ERA/FoEN Executive Director, Chima Williams, stated this at a webinar discussion themed: “Time for a legislative Pathway on IOC Divestment in the Niger Delta”, which was attended by civil society groups and media practitioners across the country.

Speaking on the topic, Williams stated that the divesting IOCs are not totally leaving Nigeria as they want the public to believe but are only moving their operations offshore where their operations cannot be monitored, and their environmental crimes can remain hidden.

According to him, ERA/FoEN is leading the campaigns against IOC divestments in the Niger Delta in its current form, due to the impacts of oil exploration on the local people in host communities, even as he added that ancestral lands have been taken away from the people, waters polluted, farmlands destroyed and livelihoods eroded in these communities, subjecting them to untold poverty.

“Oil companies are at liberty to dispose their assets as permitted by the law, but, as they have caused damage to the people and their environment, there are requirements that must be met. The environment must be returned to status quo, and the livelihood of the people restored before divesting.

“They must settle the crisis they have caused with the divide and rule style they introduced to the communities, as one of the antics they used to overshadow the voice of the people. Rather than being a blessing to Nigeria, oil has become a curse to the people of Nigeria, unlike other oil producing countries in the world.”

While reacting to questions of the benefit of divestment to the country as the assets are being sold to domestic oil companies, Williams opined that the oil multinationals could not manage the environmental issues caused by their operations, despite their financial war chest and technological muscle, stressing that this questions the ability of these indigenous companies to handle the environmental crisis with their limited financial power and technological strength.

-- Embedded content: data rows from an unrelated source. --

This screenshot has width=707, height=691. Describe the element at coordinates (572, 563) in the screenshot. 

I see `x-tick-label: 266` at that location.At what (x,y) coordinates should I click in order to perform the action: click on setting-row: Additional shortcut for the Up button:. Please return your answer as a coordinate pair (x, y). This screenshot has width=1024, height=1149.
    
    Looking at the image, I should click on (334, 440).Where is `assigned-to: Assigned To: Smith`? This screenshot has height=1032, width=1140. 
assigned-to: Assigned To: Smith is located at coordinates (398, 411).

He called on the National Assembly to start a legislative process that will hold IOCs accountable for the environmental damages they have caused. He also called for the establishment of an environmental restoration fund, to tackle the issues of environmental pollution before proposals for divestment are concluded.

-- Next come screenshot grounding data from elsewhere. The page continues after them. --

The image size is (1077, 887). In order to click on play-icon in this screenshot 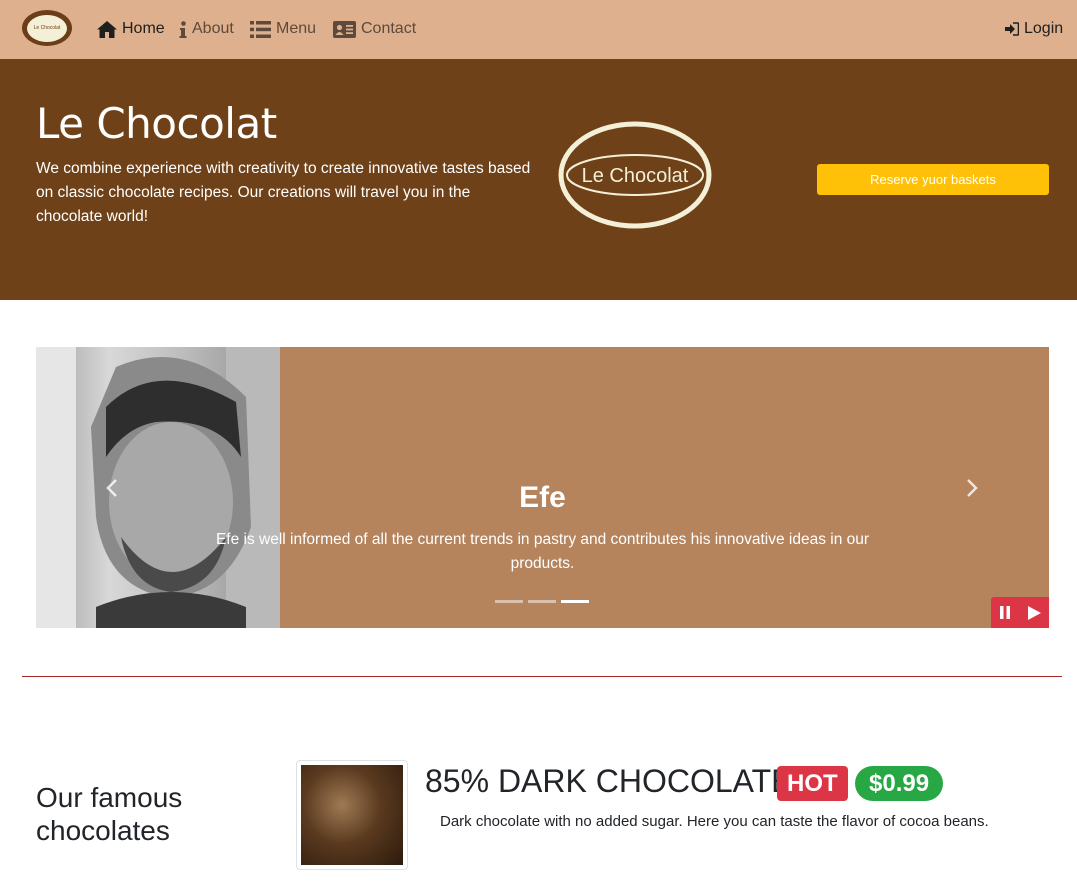, I will do `click(1034, 612)`.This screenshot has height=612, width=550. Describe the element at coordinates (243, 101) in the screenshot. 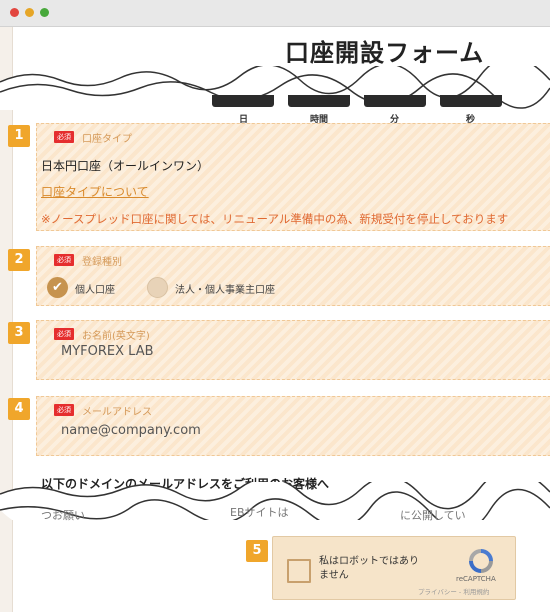

I see `timer-days-box` at that location.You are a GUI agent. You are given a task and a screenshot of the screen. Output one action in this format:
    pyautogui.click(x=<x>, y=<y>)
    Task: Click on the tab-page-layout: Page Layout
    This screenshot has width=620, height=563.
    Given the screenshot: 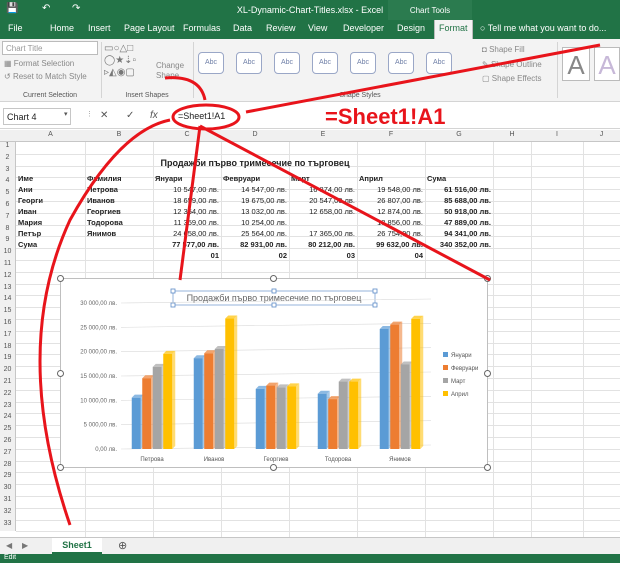 What is the action you would take?
    pyautogui.click(x=150, y=28)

Also speaking at the meeting, the Executive Director of Socio-Economic Research and Development Centre (SERDC), Tijani Abdulkareem, drew attention to the euphoria about the discovery of oil in Bauchi and Gombe states, revealing that tensions are already building up in the local communities, as they bicker over where the oil is actually located.

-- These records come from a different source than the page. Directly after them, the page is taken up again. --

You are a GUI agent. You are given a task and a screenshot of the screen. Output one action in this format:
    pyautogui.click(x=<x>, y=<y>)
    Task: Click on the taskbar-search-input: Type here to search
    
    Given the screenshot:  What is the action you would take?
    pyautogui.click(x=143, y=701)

Abdulkareem stated that a recent town hall meeting organised by ERA/FoEN which held in Bauchi state has exposed to the people the social impacts of oil exploration, even before the environmental impacts begin.

“The discovery of oil is already creating tension between Bauchi and Gombe states because the oil wells are within the boundaries of both states. Because of that, there is already a conflict going on among the border communities on who really owns the oil wells.

Because of the oil derivation funds at the federal level that has been sold to the commoners, the people are seeing oil as a blessing but are ignorant of the effects of oil exploration on human rights. If you go to these communities in Alkari and some parts of Adoh in Gombe, the idea of oil as a blessing is changing every day because of the social impacts on the people, rising from the attitudes of the oil workers in the community, immorality of the oil workers, slave burden on community youths, kidnapping, boundary tensions, land grabbing and other issues.”

Abdulkareem called for more engagements from the civil society organisations, community-based organisations and the media to ensure that the human rights and the environment of the people are protected.

He also called for the establishment of a national guideline that looks at the issues of divestment in the oil and gas sector.